[Records from a collection]
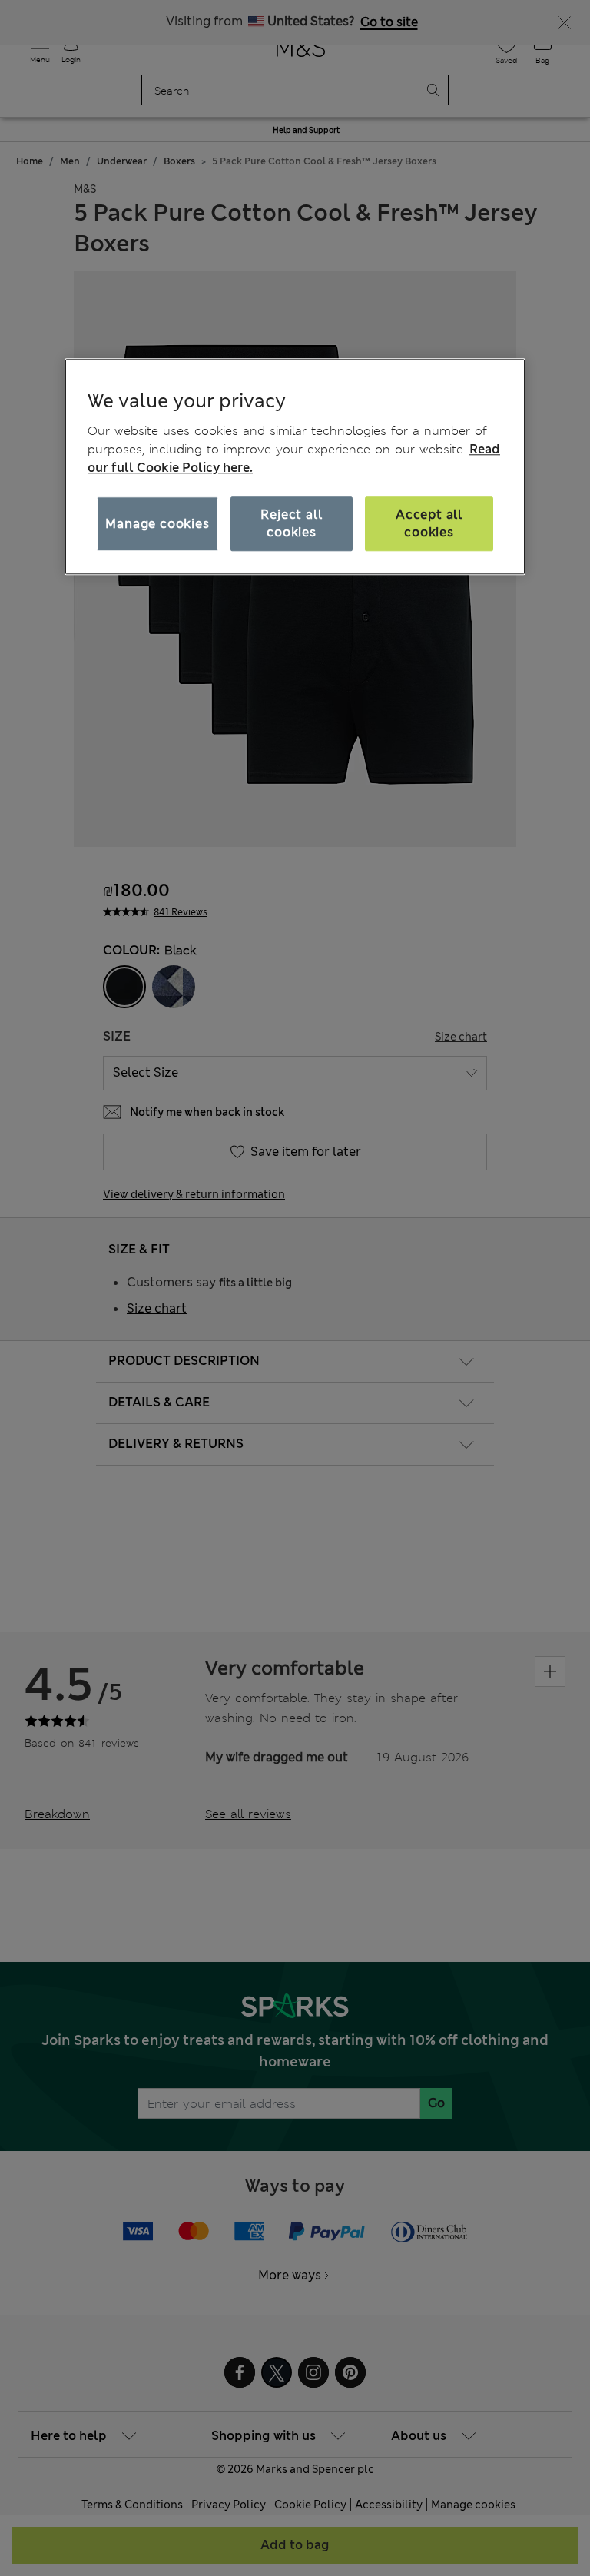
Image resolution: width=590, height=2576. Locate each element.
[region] (295, 466)
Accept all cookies (429, 523)
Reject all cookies (291, 523)
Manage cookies (157, 524)
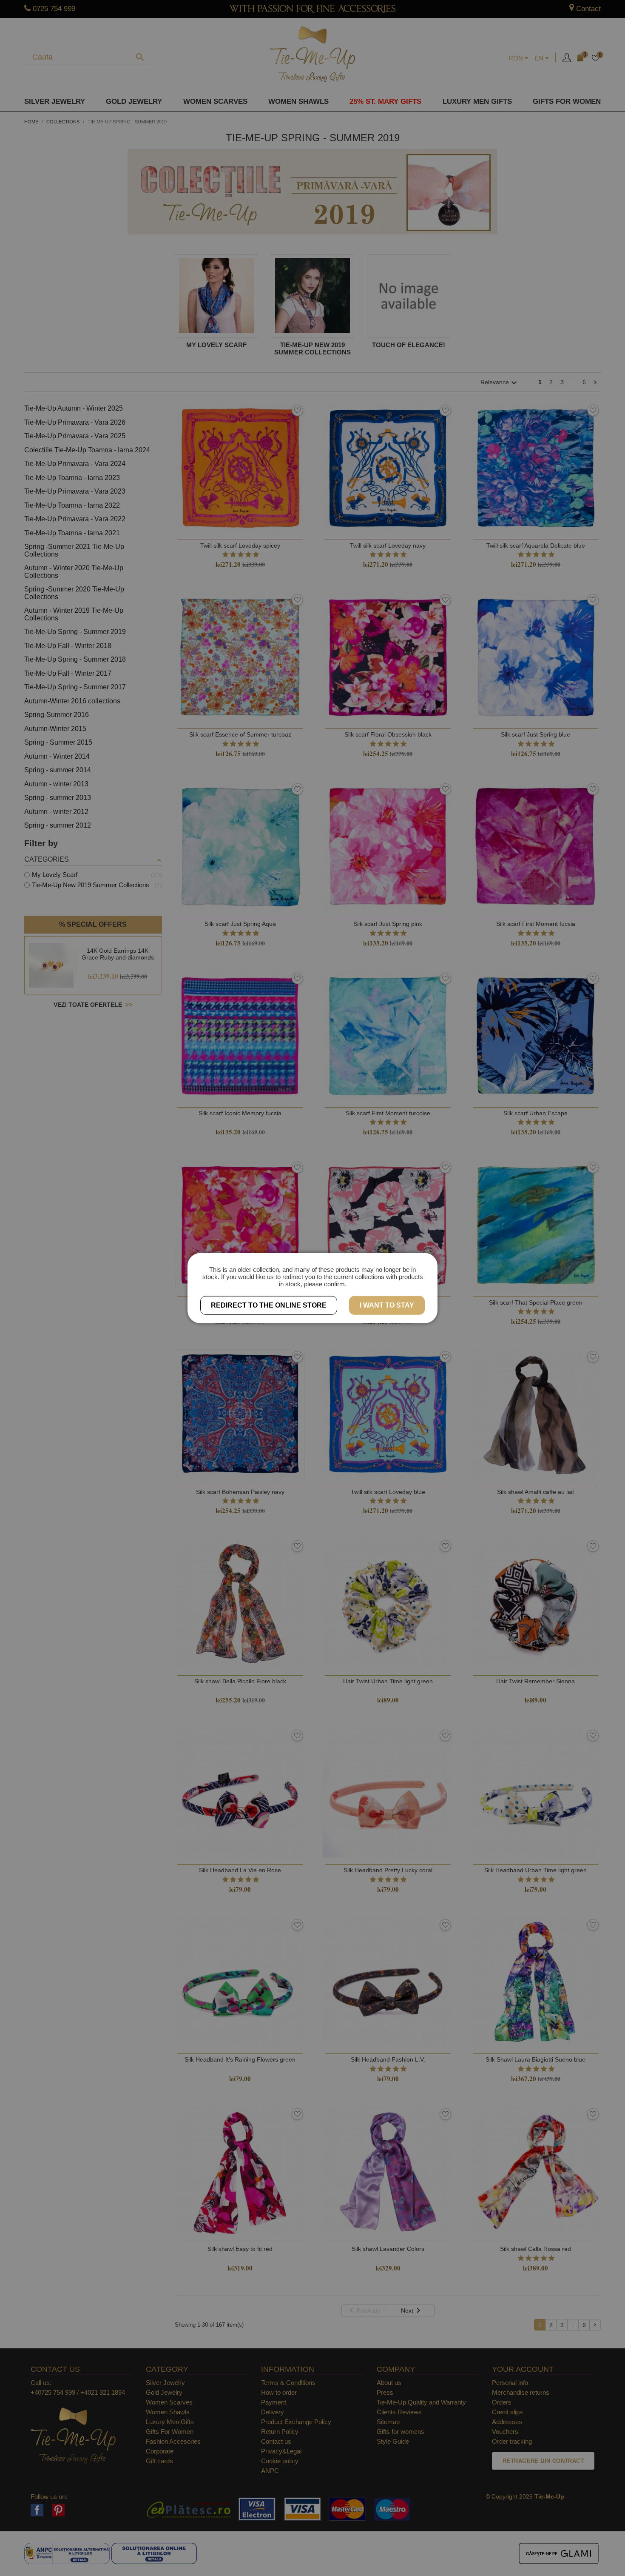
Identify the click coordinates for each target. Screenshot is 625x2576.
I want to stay (387, 1305)
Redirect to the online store (269, 1305)
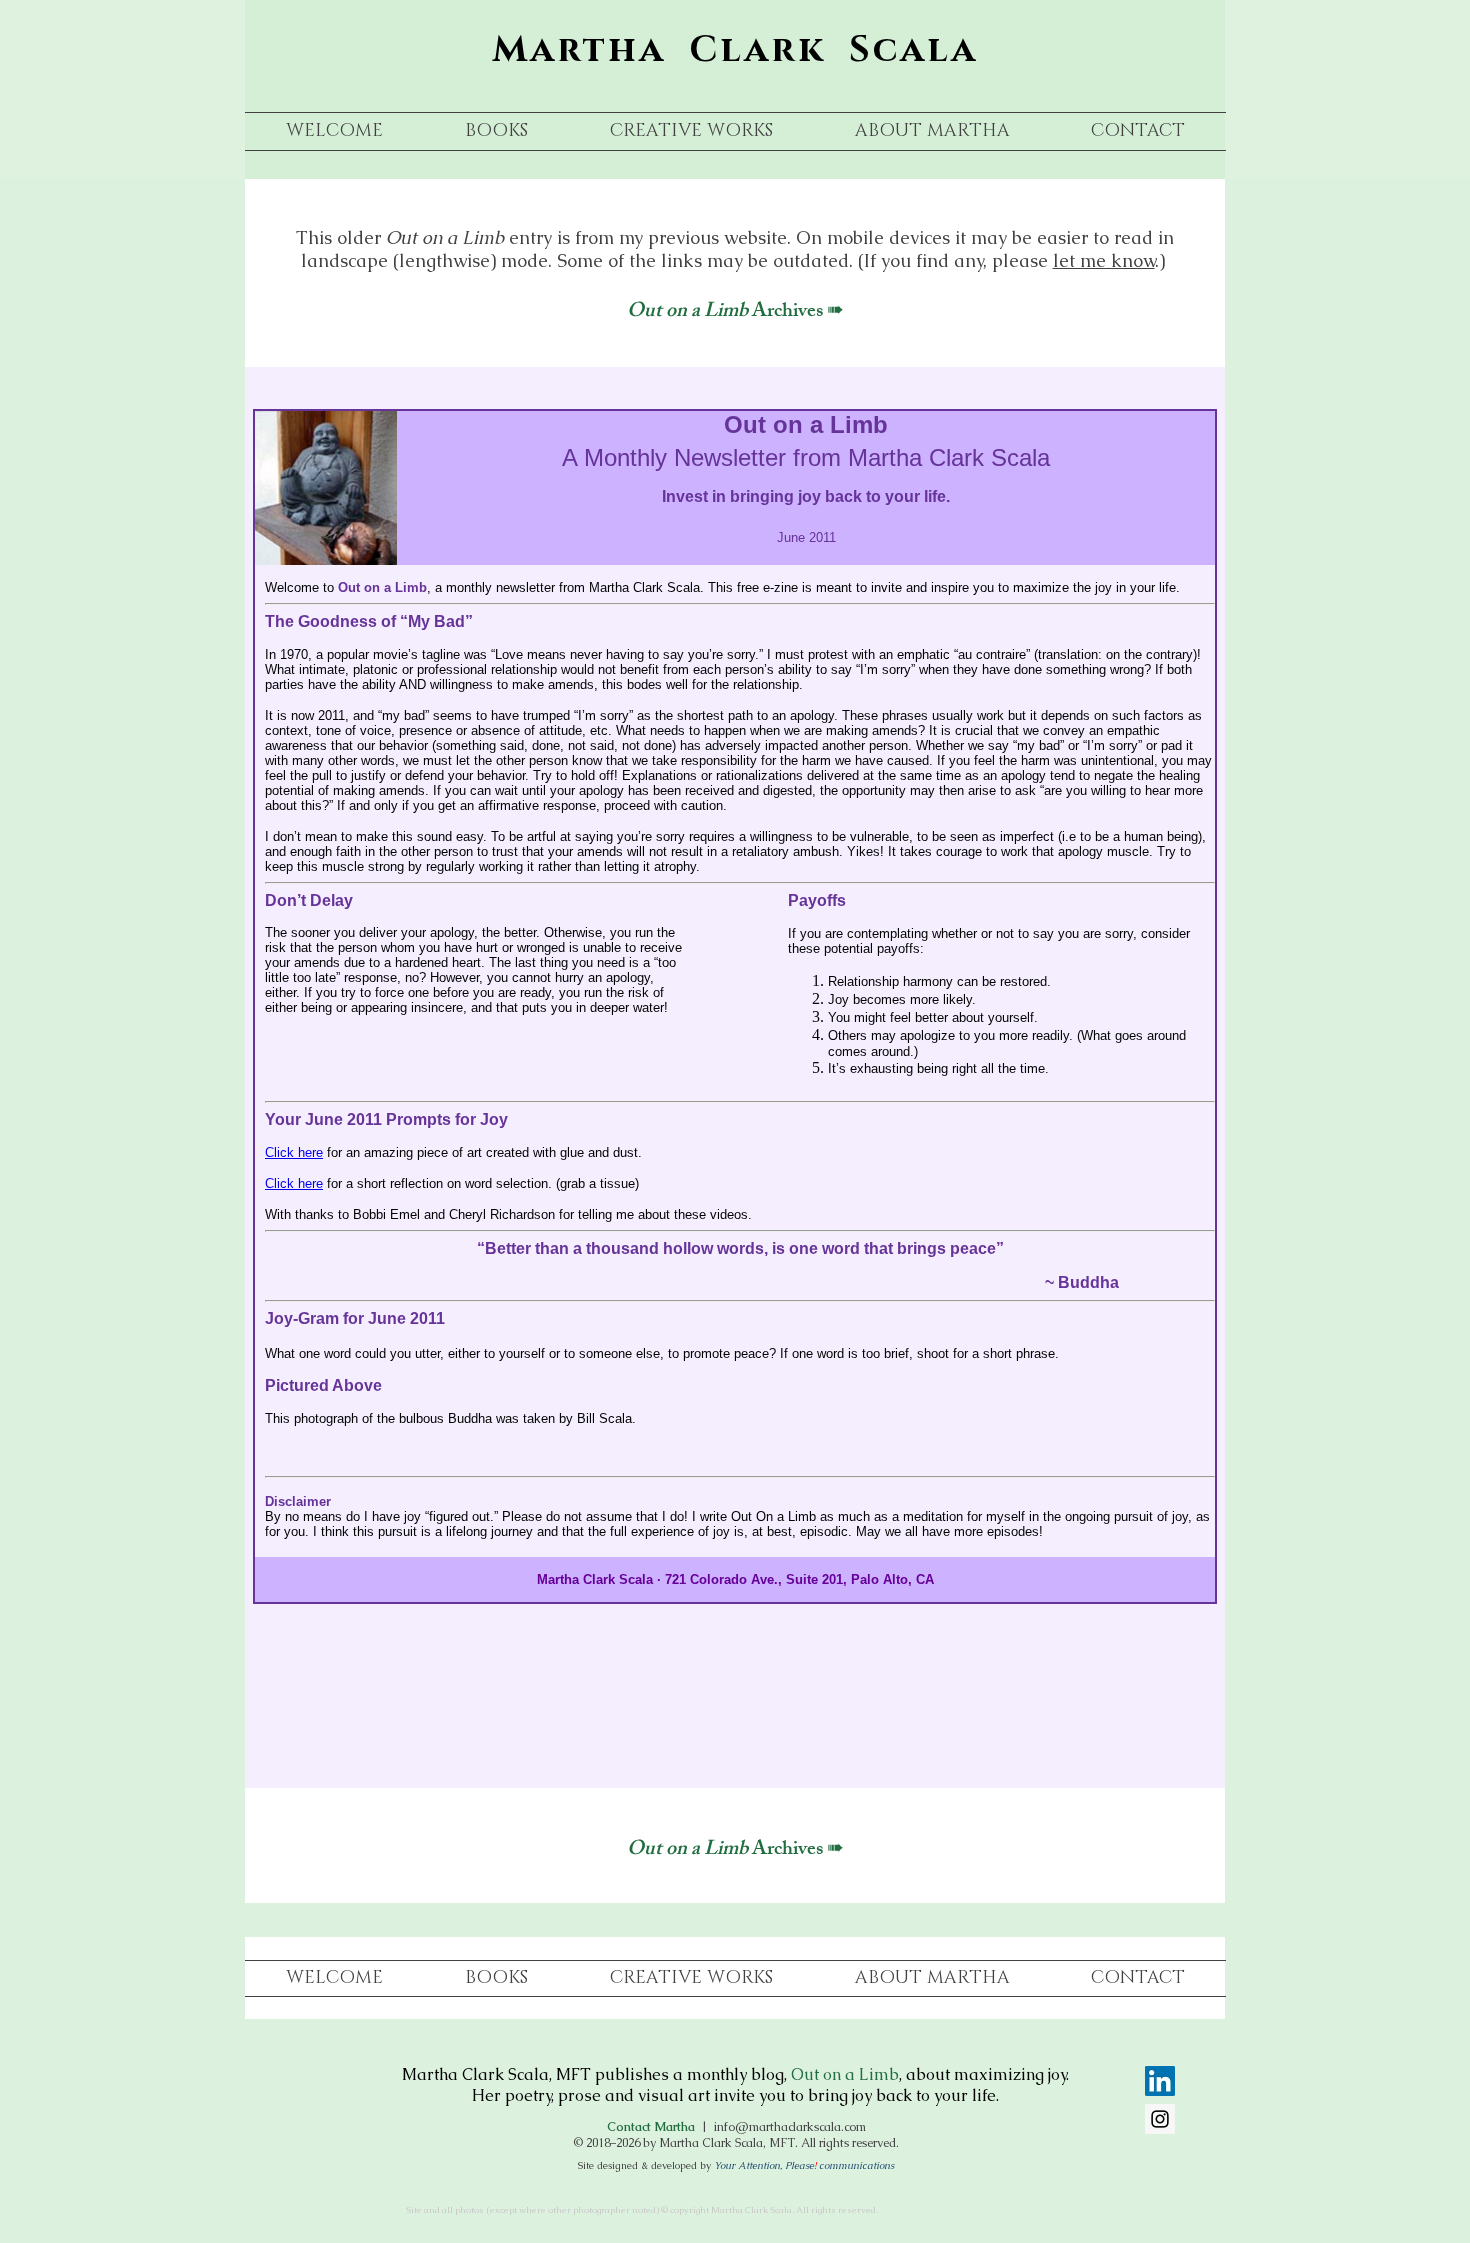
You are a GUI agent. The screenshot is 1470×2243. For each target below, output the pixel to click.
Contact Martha (651, 2127)
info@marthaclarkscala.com (790, 2127)
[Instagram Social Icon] (1160, 2119)
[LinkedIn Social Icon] (1160, 2081)
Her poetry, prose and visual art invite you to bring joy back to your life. (735, 2095)
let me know (1104, 260)
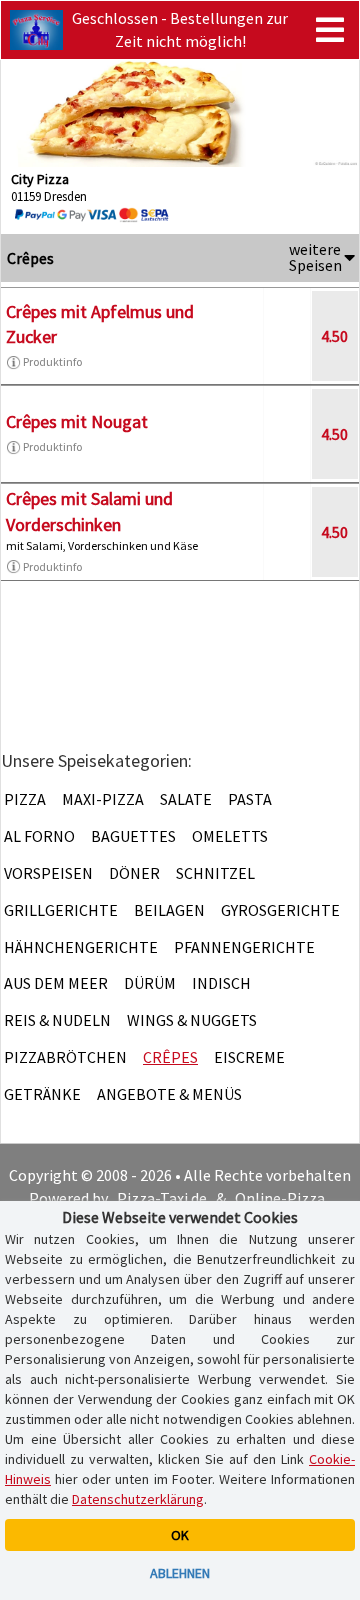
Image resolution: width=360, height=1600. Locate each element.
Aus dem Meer (56, 983)
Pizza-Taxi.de (162, 1198)
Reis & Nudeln (57, 1020)
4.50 (334, 336)
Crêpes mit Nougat (77, 421)
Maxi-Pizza (103, 799)
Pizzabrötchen (65, 1057)
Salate (186, 799)
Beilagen (169, 910)
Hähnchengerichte (81, 947)
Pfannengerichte (244, 947)
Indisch (221, 983)
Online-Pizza (280, 1198)
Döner (134, 873)
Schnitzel (215, 873)
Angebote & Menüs (169, 1094)
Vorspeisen (48, 873)
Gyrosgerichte (280, 910)
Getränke (42, 1094)
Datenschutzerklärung (138, 1499)
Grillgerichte (61, 910)
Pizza (25, 799)
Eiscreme (249, 1057)
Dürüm (150, 983)
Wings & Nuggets (192, 1020)
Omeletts (230, 836)
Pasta (250, 799)
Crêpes (170, 1057)
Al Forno (39, 836)
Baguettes (133, 836)
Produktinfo (52, 361)
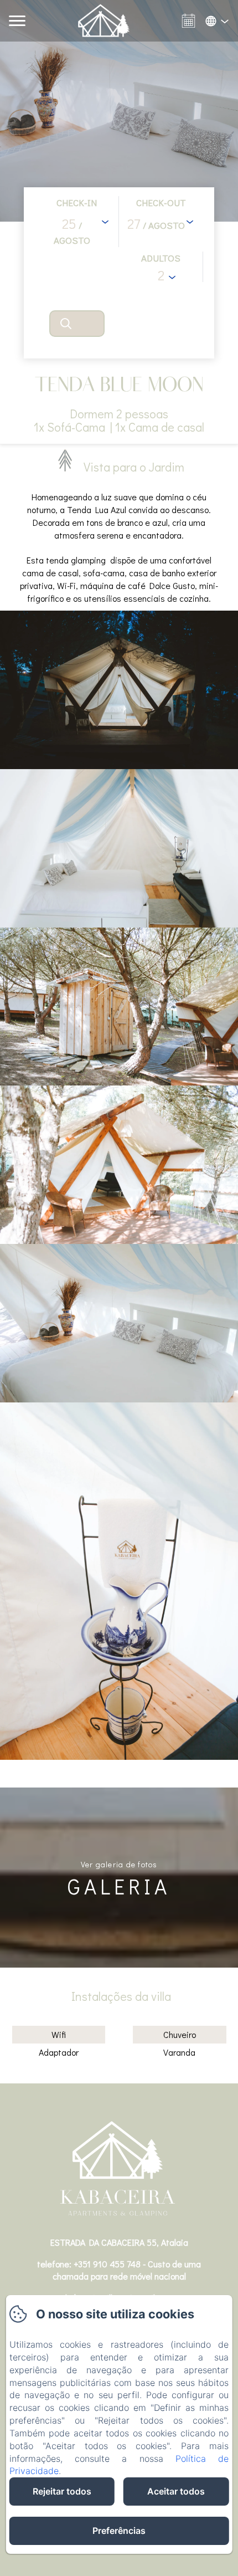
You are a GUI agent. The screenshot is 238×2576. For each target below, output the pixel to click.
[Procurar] (77, 323)
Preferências (119, 2530)
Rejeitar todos (62, 2491)
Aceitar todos (176, 2491)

* **What this task involves**: Set down, unchanged, only those lines above that fall between the line with "Pizza-Taxi.de (162, 1198)" and the line with "Produktinfo (52, 361)", the two end lines included.

* **Written answer**:
Pizza-Taxi.de (162, 1198)
Reis & Nudeln (57, 1020)
4.50 (334, 336)
Crêpes mit Nougat (77, 421)
Maxi-Pizza (103, 799)
Pizzabrötchen (65, 1057)
Salate (186, 799)
Beilagen (169, 910)
Hähnchengerichte (81, 947)
Pfannengerichte (244, 947)
Indisch (221, 983)
Online-Pizza (280, 1198)
Döner (134, 873)
Schnitzel (215, 873)
Angebote & Menüs (169, 1094)
Vorspeisen (48, 873)
Gyrosgerichte (280, 910)
Getränke (42, 1094)
Datenschutzerklärung (138, 1499)
Grillgerichte (61, 910)
Pizza (25, 799)
Eiscreme (249, 1057)
Dürüm (150, 983)
Wings & Nuggets (192, 1020)
Omeletts (230, 836)
Pasta (250, 799)
Crêpes (170, 1057)
Al Forno (39, 836)
Baguettes (133, 836)
Produktinfo (52, 361)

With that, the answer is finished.